In an attempt to capture and study latent tuberculosis cells, which are reservoirs of infection and highly resistant to treatment, Kim Lewis of Northeastern University will pulse-label tuberculosis cells with green fluorescent protein. While active cells divide and dilute the GFP, latent cells, which are dormant, will remain bright green, allowing for their observation and tracking.
Because cystic fibrosis patients and carriers appear to be resistant to tuberculosis, Jerry Nick of National Jewish Medical and Research Center in the U.S. will study whether mutations of the CFTR gene, which causes the disease, reduce or eliminate latent TB infection.
Pulmonary macrophages are the principal host of tuberculosis, where it can remain latent and inaccessible to current TB drug therapies. Dmitry Shayakhmetov of the University of Washington will study whether infecting these host cells with adenovirus will induce rapid cell death, reducing TB load and blocking the re-infection cycle.
Matyas Sandor of the University of Wisconsin will graft granulomas, nodules that form as a result of long-term inflammation, to study the role they play in TB latency and reactivation.

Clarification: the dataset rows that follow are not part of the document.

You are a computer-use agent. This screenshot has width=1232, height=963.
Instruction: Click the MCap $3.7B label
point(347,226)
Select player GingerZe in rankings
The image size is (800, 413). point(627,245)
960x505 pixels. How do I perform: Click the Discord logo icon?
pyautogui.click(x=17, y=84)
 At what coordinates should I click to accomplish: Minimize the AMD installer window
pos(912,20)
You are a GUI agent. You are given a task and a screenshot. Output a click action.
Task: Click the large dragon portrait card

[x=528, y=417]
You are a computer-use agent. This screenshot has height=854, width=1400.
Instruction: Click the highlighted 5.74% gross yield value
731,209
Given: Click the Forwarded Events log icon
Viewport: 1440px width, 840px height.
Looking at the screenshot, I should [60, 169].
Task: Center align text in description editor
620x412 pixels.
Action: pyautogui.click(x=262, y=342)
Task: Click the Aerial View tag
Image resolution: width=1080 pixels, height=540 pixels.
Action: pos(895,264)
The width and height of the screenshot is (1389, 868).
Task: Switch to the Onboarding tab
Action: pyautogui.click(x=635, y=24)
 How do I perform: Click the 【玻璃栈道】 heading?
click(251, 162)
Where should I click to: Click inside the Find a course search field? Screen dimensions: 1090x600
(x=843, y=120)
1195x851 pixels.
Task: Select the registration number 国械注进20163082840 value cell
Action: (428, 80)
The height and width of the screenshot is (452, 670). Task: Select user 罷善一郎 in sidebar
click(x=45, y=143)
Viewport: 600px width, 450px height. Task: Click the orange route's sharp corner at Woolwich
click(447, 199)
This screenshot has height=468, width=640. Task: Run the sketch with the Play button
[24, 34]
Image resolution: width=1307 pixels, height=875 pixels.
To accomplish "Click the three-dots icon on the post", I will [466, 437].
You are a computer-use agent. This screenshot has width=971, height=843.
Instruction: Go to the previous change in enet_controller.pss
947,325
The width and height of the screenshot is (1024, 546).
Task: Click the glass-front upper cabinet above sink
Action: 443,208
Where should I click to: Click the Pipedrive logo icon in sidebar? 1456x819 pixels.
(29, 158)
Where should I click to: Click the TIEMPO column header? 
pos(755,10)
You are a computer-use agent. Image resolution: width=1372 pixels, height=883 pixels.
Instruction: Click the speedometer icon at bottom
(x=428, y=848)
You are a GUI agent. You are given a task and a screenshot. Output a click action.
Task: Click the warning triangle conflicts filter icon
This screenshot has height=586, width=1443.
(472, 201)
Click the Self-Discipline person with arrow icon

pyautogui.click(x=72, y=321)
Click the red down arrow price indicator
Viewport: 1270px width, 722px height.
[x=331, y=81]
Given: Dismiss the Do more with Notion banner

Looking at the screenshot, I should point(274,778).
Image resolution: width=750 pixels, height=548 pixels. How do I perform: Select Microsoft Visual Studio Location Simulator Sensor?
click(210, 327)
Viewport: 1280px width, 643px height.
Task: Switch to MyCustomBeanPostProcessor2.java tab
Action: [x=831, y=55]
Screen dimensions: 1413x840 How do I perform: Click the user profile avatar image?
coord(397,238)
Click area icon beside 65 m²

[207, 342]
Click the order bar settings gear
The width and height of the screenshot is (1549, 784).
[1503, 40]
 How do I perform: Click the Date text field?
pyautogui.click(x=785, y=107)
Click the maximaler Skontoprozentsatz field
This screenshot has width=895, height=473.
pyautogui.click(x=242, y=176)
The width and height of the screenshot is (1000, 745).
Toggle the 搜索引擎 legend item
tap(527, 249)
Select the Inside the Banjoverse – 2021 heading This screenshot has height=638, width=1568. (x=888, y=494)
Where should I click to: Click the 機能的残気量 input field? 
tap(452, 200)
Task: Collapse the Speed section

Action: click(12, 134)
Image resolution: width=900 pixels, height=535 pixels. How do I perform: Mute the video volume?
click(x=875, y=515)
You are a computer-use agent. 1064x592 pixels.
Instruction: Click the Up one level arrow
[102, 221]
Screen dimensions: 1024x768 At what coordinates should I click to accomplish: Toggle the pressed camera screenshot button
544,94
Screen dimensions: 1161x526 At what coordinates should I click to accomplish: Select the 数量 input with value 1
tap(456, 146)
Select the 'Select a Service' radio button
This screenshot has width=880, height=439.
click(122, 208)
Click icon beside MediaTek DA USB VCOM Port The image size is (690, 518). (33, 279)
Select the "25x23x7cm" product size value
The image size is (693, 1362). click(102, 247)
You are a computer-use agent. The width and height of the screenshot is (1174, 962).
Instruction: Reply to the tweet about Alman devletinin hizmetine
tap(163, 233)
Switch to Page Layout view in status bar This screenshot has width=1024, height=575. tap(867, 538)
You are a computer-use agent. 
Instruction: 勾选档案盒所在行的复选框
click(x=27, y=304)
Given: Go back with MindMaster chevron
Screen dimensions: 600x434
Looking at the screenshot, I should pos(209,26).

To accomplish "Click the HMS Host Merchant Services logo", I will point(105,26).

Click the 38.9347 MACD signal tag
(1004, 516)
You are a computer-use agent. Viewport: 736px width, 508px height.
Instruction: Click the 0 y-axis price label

Sarah Fortune of Harvard University will research whether chromatin crystallization, in which DNA condenses into a protective matrix due to environmental stress, occurs in tuberculosis and is a characteristic of latent organisms.
Axel Heiser of AgResearch Ltd. in New Zealand proposes to develop a new type of tuberculosis vaccine that uses polyester biobeads produced in mycobacteria that carry a large repertoire of known and undiscovered antigens on their surface. This new technology combines the multiple antigenic benefits of live vaccines with a better safety profile and lower costs of production.
Jeffrey Withey of Wayne State University in the U.S. will test whether oral consumption of the unsaturated fatty acid linoleic acid could be used as a simple low-cost therapeutic to block the production of cholera toxin by the bacterium V. cholerae, which causes diarrhea. Linoleic acid could be used as a preventative therapy or as a supplement to the standard treatment of oral rehydration solution to improve recovery time for cholera patients.
Manu Prakash and a team at Stanford University in the U.S. will field test their origami-based paper microscopes designed for disease diagnostics. These lightweight print-and-fold "Foldscopes" can be packed in a flat configuration, assembled in minutes, have no mechanical moving parts, and can be incinerated if required. Testing the device in India, Thailand, and Uganda will allow user feedback to help refine the design for future scale-up.